First, lets talk about a crawler briefly as most of the cool stuff I’ve done is based around data collection and storage.  I imagined a single data server being a central point for collecting data from all of the other data servers.  This works for most things in the database world, especially when you don’t have the luxury of pushing a service (application) to thousands of machines.  If you are into the service side, stay tuned, the team I just joined pushes data collection to a new level so hopefully I’ll get to shed some light on the concepts I’m learning.

Now, the central point without an application sitting on every machine can be achieved with openrowset because you can assume credentials between different SQL Servers on the same network (domain can of course be different).  This requires you to enable ad-hoc queries.  The way it is setup in SQL Server is beautiful because here you only have to enable openrowset on your crawler (central point of data collection) and you can leave the settings on the other thousand data servers alone.

sp_configure ‘show advanced options’, 1
reconfigure WITH override
go
sp_configure ‘Ad Hoc Distributed Queries’, 1
reconfigure WITH override
go
sp_configure ‘show advanced options’, 0
reconfigure WITH override
go

There, now we’ve opened the door. The next step is to get the key (which you likely already have) to all the data servers.

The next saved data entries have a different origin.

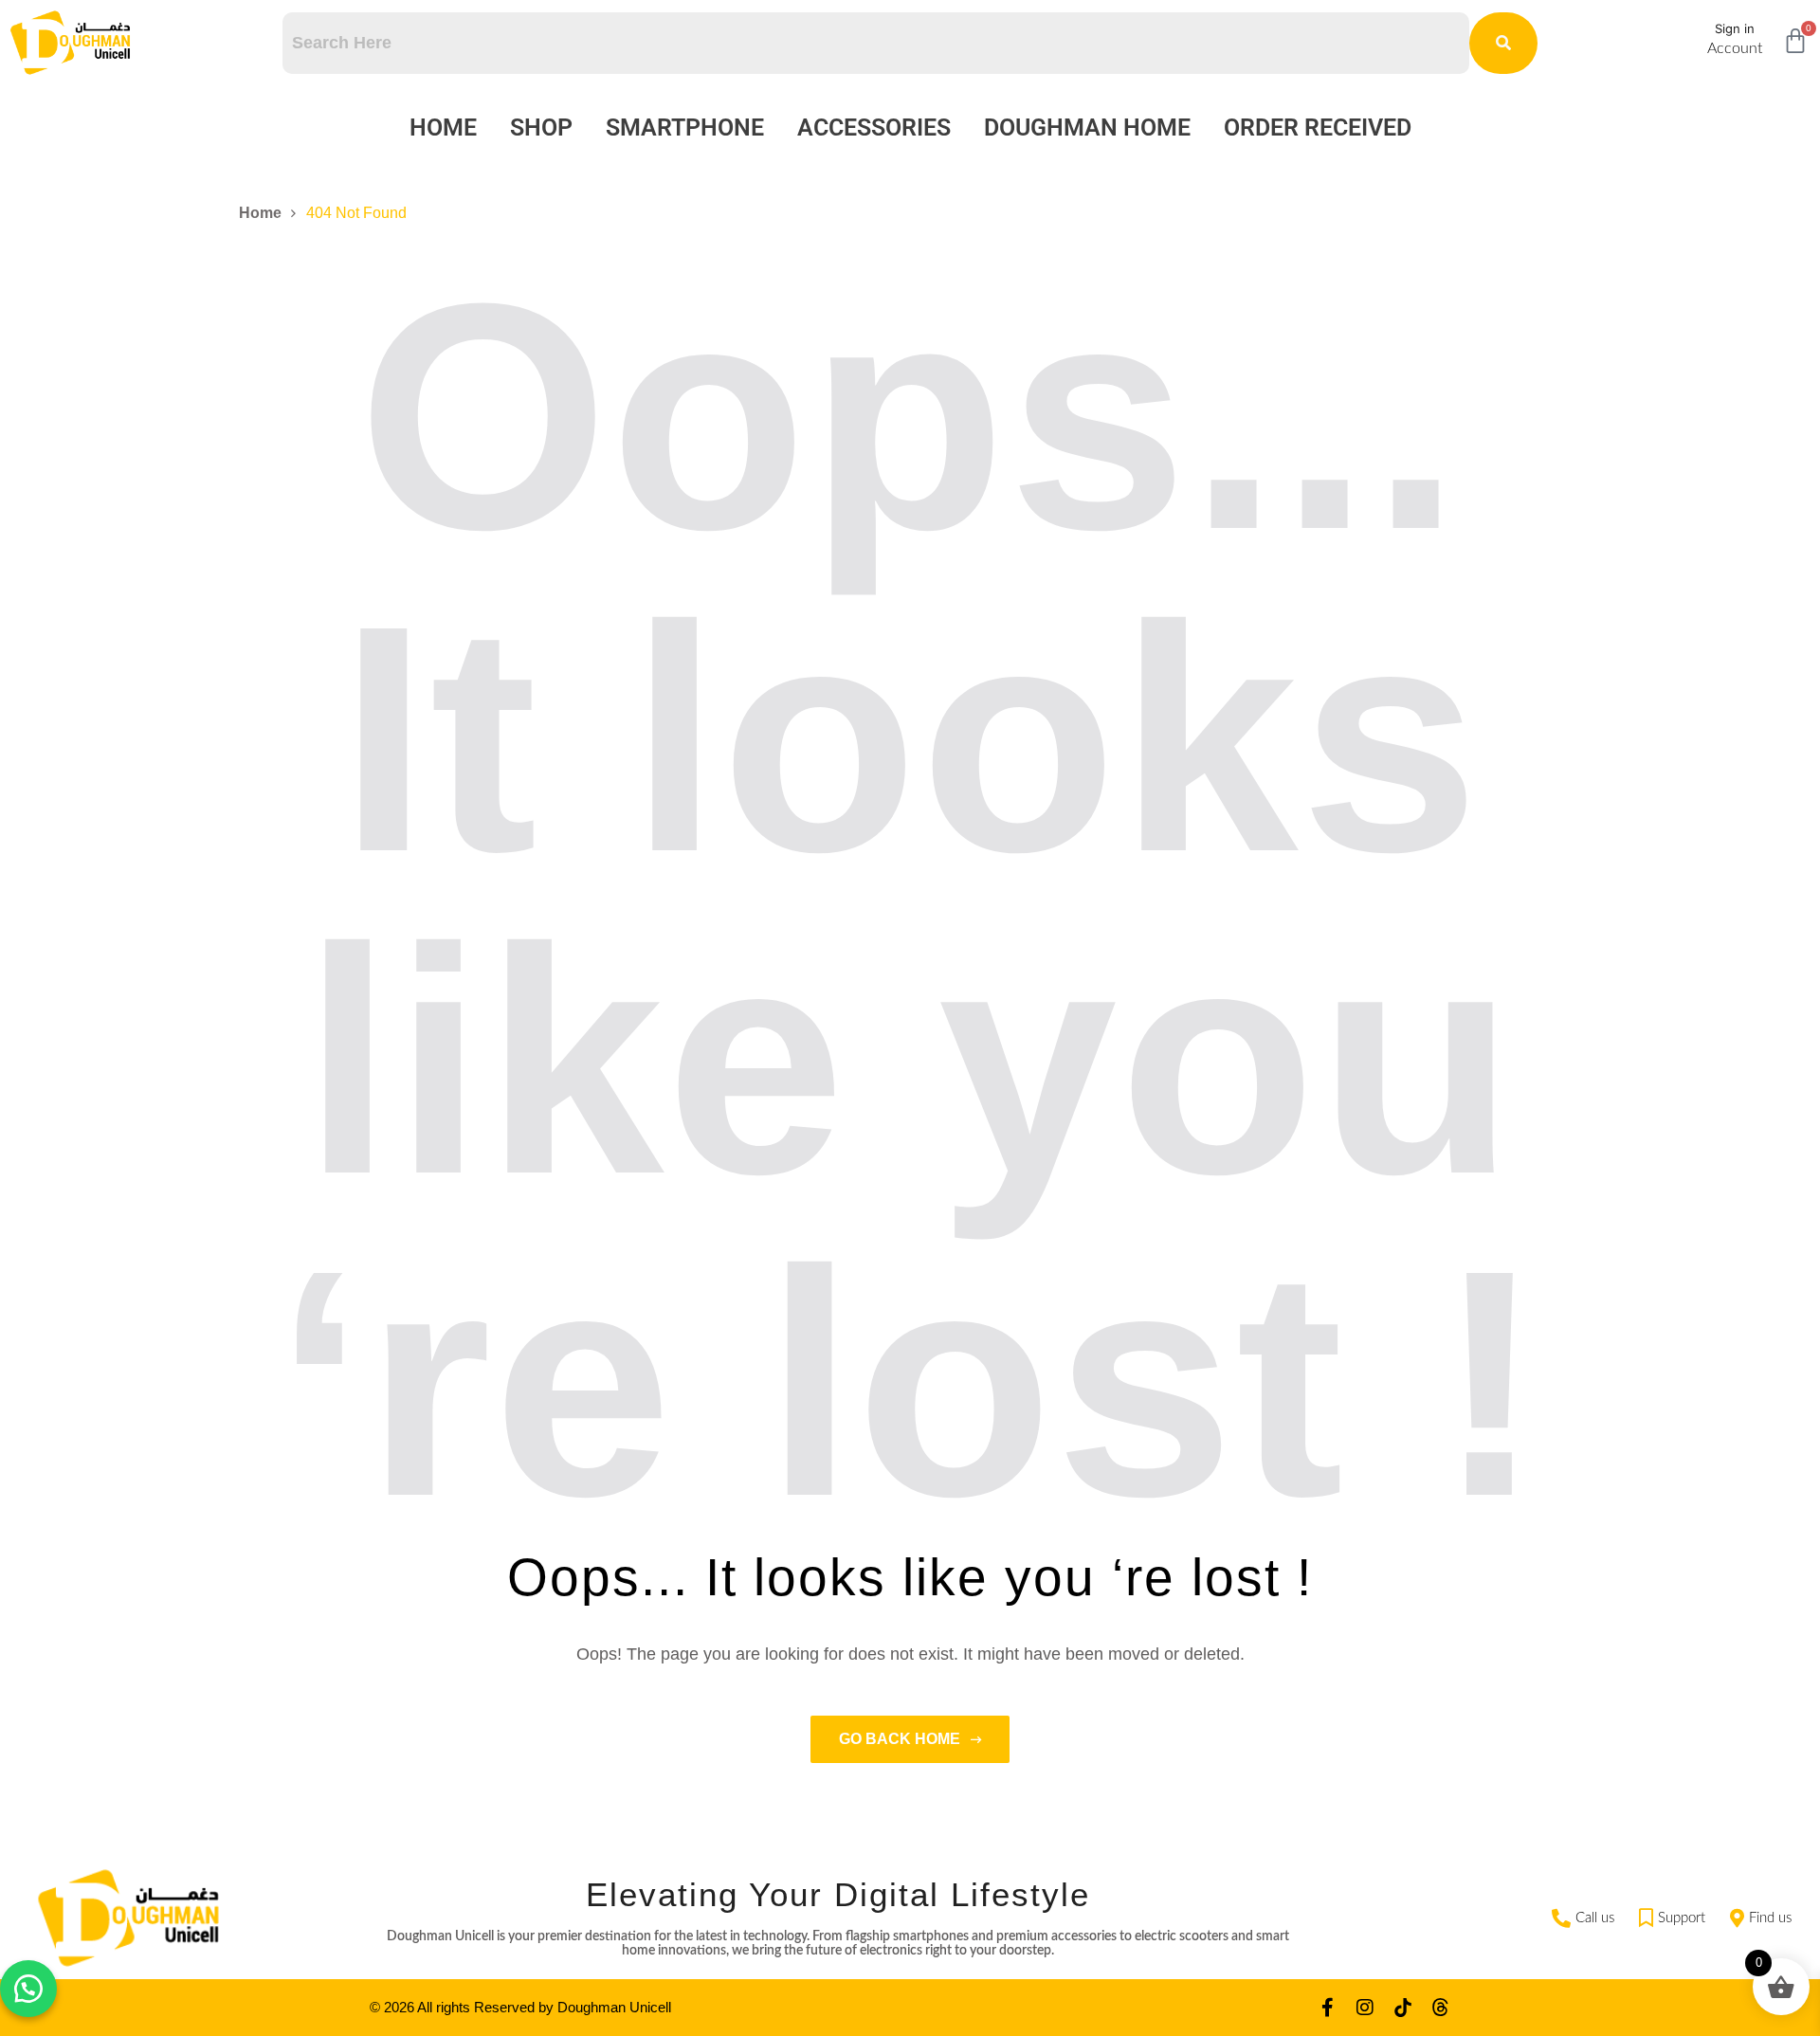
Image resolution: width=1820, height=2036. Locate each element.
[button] (28, 1988)
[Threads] (1440, 2007)
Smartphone (685, 127)
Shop (541, 127)
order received (1317, 127)
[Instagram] (1365, 2007)
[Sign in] (1684, 36)
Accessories (874, 127)
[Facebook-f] (1327, 2007)
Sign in (1735, 28)
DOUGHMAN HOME (1087, 127)
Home (443, 127)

Typically if you are managing even a couple hundred instances you will need a DBA functional group. This is a windows domain group where you can stuff all the DBA accounts so this way, when you build out a new server, you just add that group and everyone has access. We can the run the collection instance under one of those accounts and we have access everywhere (while obeying the domain account double-hop rule); OR we can create a common SQL authentication account everywhere and use that as the method to login everywhere. Additionally we can do some tricks via BAT files, but we will talk about that another time.